◆ Data supplied:
■ ■ ■ ■
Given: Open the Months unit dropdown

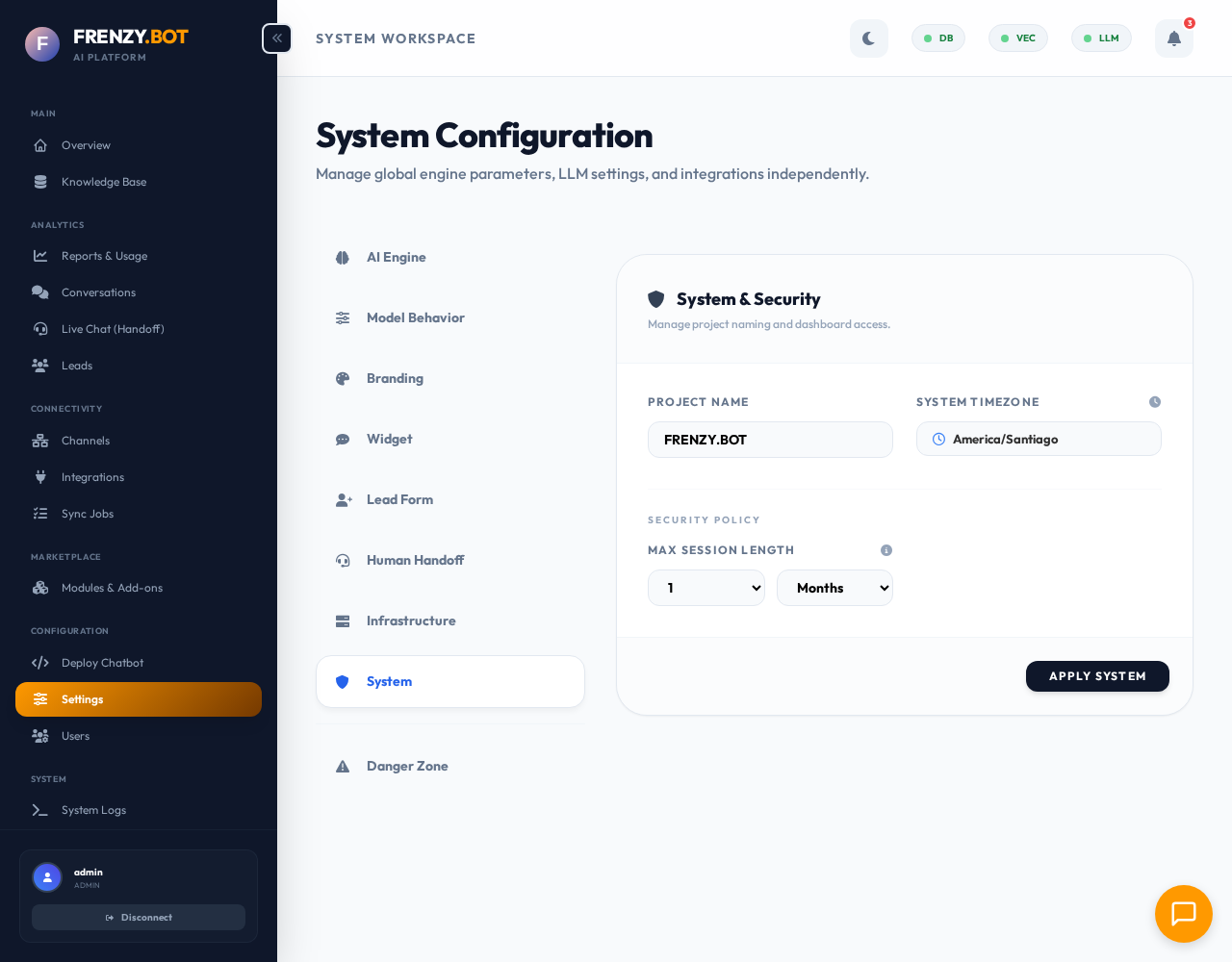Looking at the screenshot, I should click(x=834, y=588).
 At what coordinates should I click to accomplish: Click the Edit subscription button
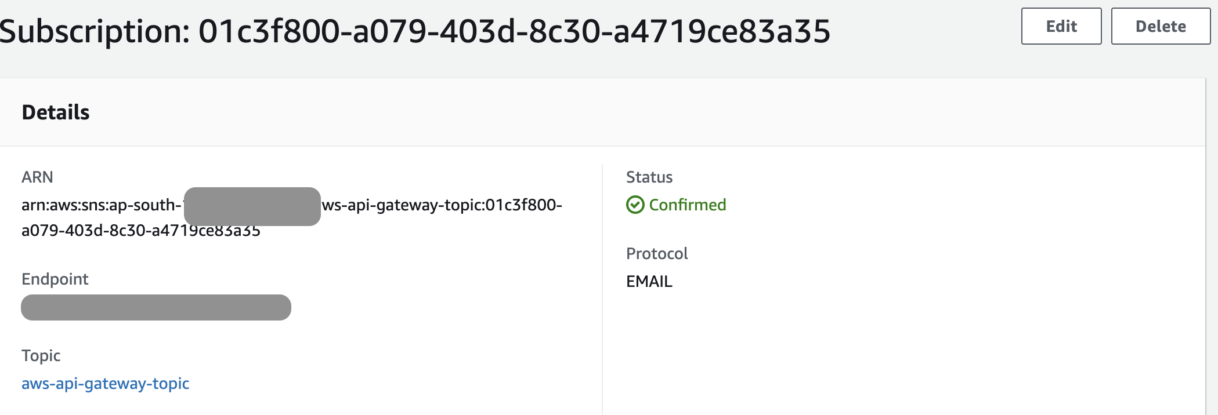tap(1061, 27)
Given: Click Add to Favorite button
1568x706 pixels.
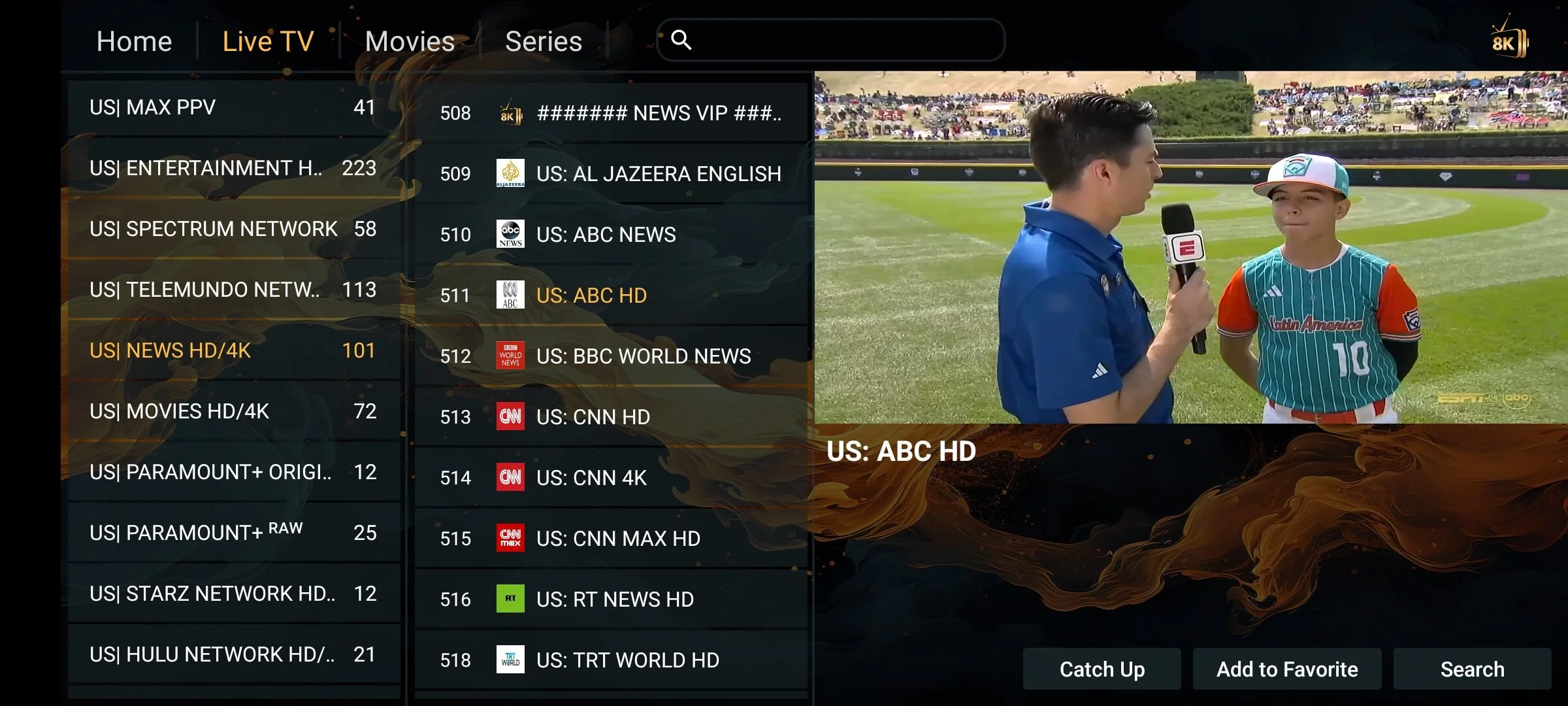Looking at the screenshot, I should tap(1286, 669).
■ ■ ■ ■
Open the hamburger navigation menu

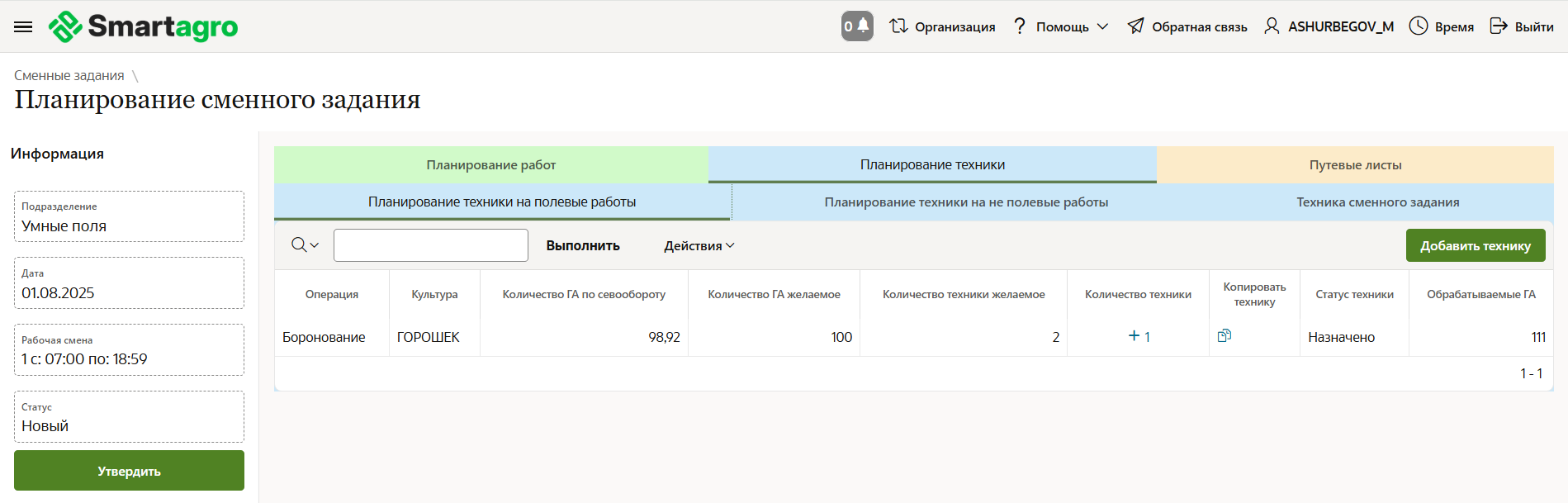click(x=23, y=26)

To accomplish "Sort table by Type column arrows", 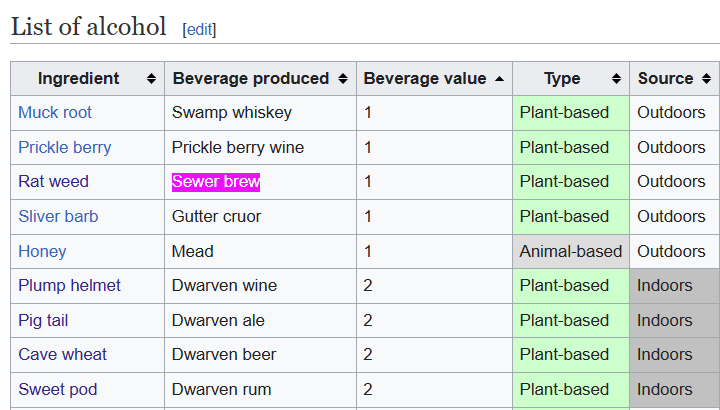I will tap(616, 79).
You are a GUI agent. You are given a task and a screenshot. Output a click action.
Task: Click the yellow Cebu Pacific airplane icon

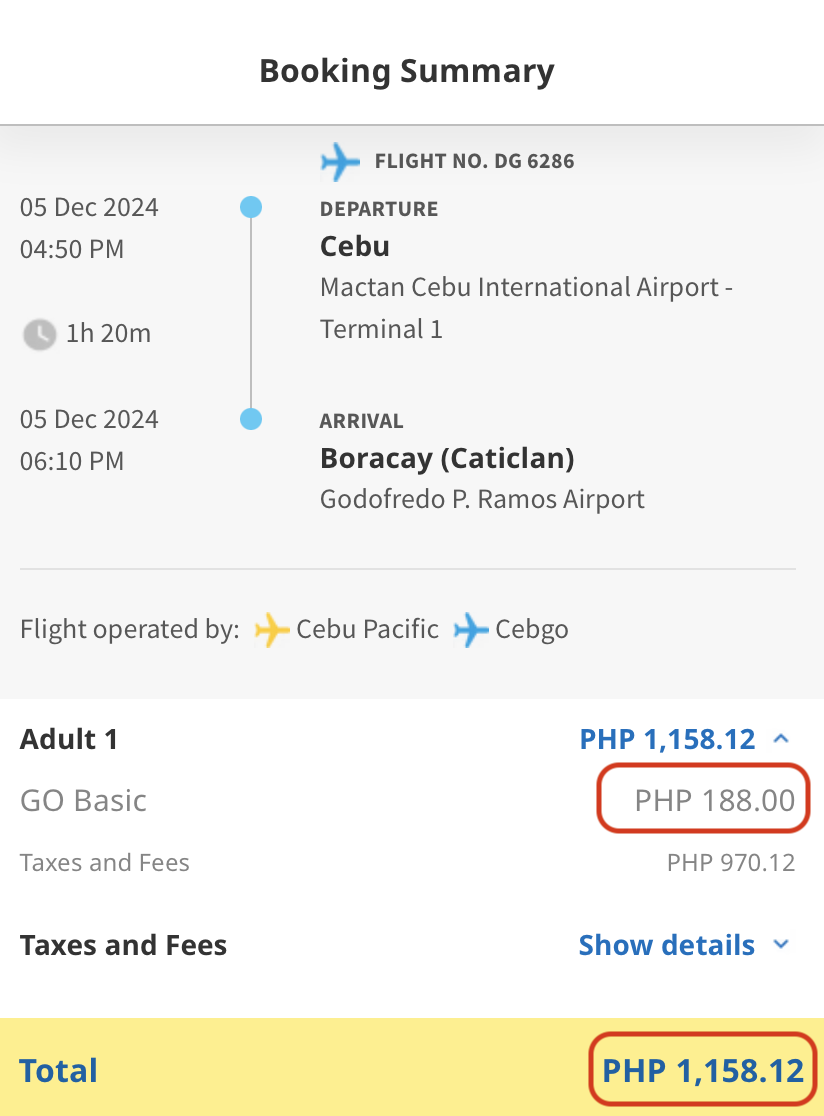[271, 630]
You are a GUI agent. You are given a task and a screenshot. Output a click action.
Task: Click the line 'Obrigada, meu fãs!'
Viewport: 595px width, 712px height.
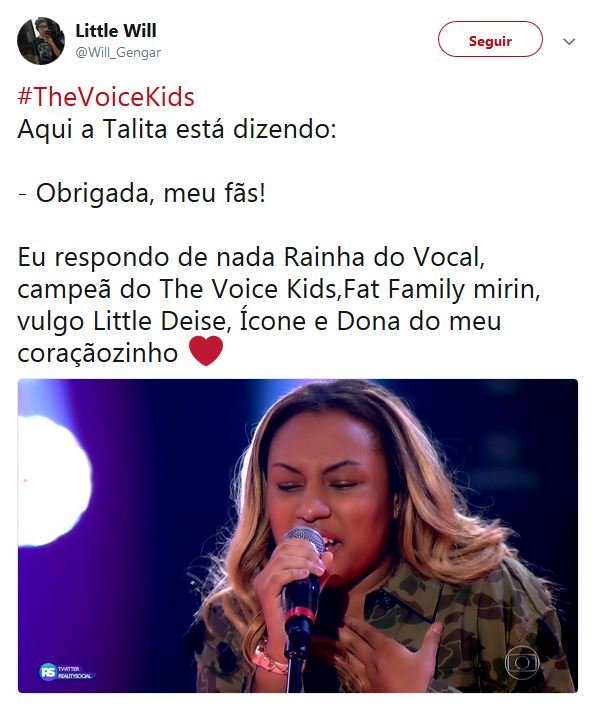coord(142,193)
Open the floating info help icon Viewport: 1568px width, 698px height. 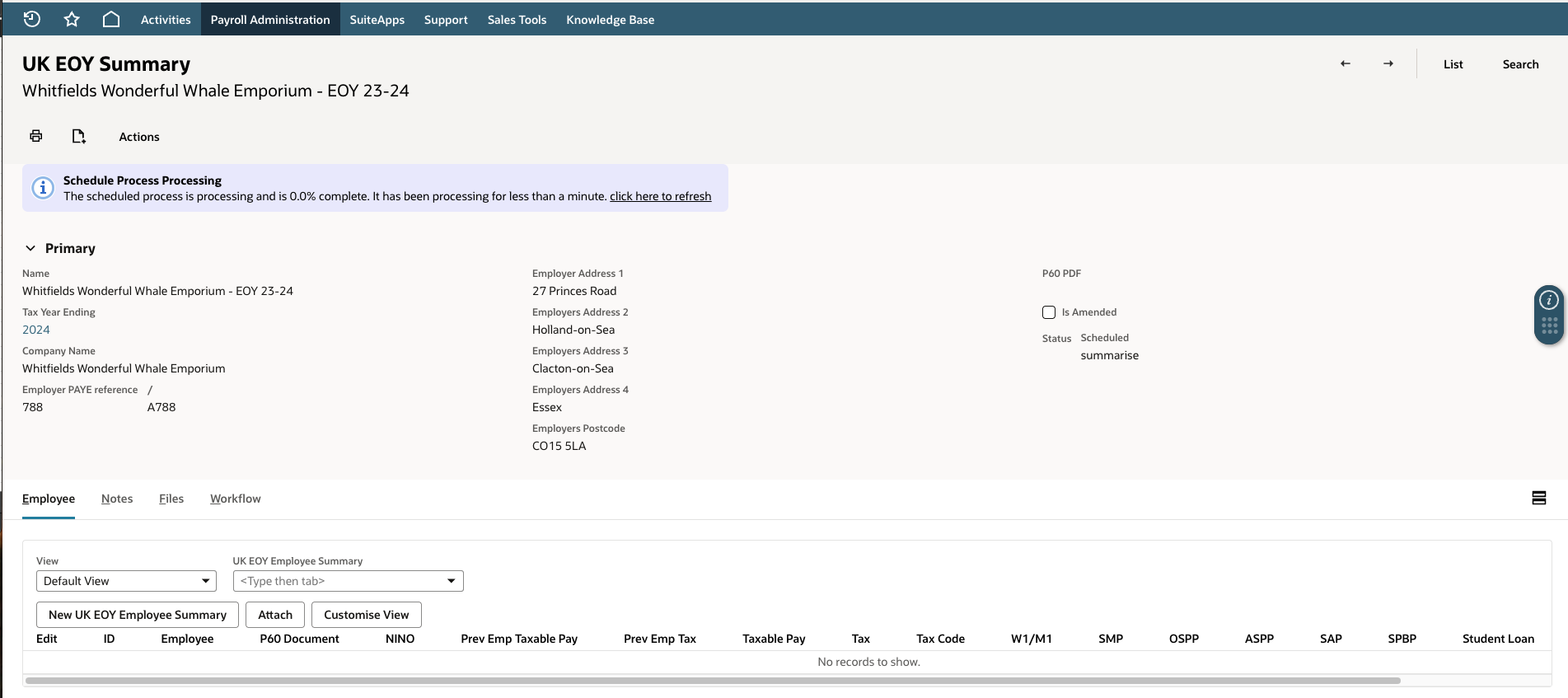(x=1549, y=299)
■ ■ ■ ■
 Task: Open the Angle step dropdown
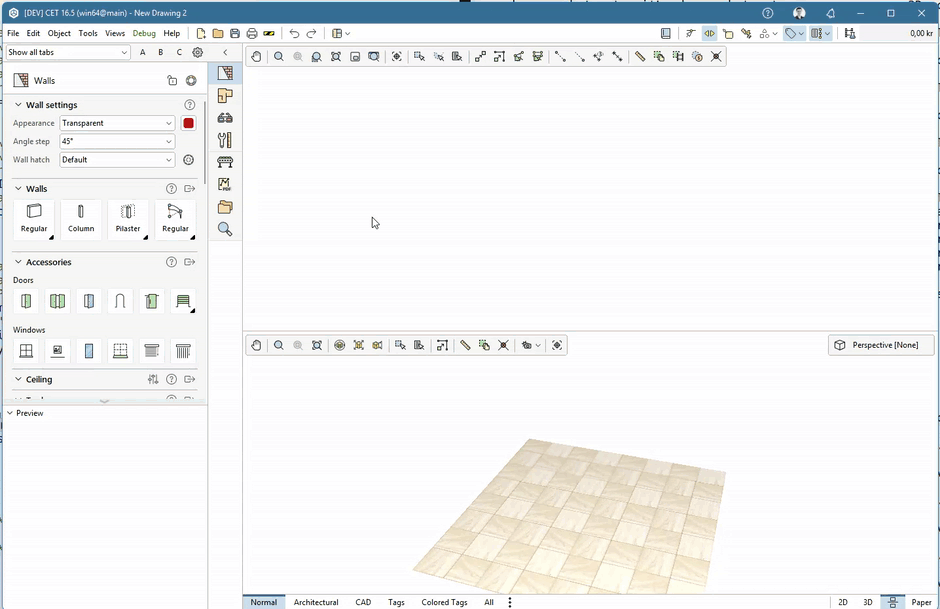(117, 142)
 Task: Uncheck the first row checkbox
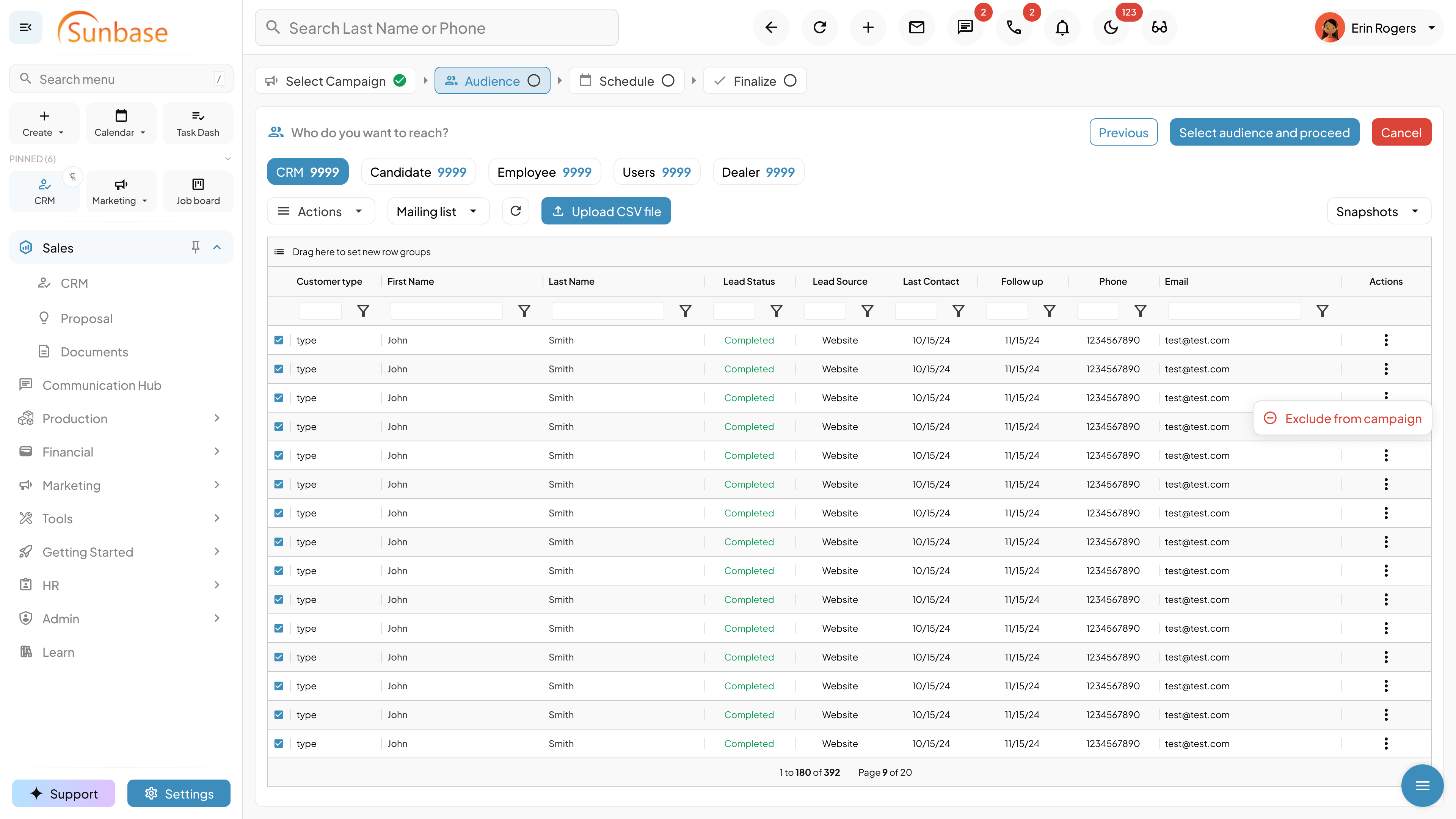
■ ■ ■ ■
◆ Task to complete: List everything in the data from the line that contains "At what coordinates" down to the line that contains "Looking at the screenshot, I should tap(1286, 669).", both included, as a numbered list without blank lines. Leave the pictures out.

◆ Solution to this task:
1.  At what coordinates should I click to accomplish: Click the Edit subscription button
2. tap(1061, 27)
3. Given: Click Add to Favorite button
4. 1568x706 pixels.
5. Looking at the screenshot, I should tap(1286, 669).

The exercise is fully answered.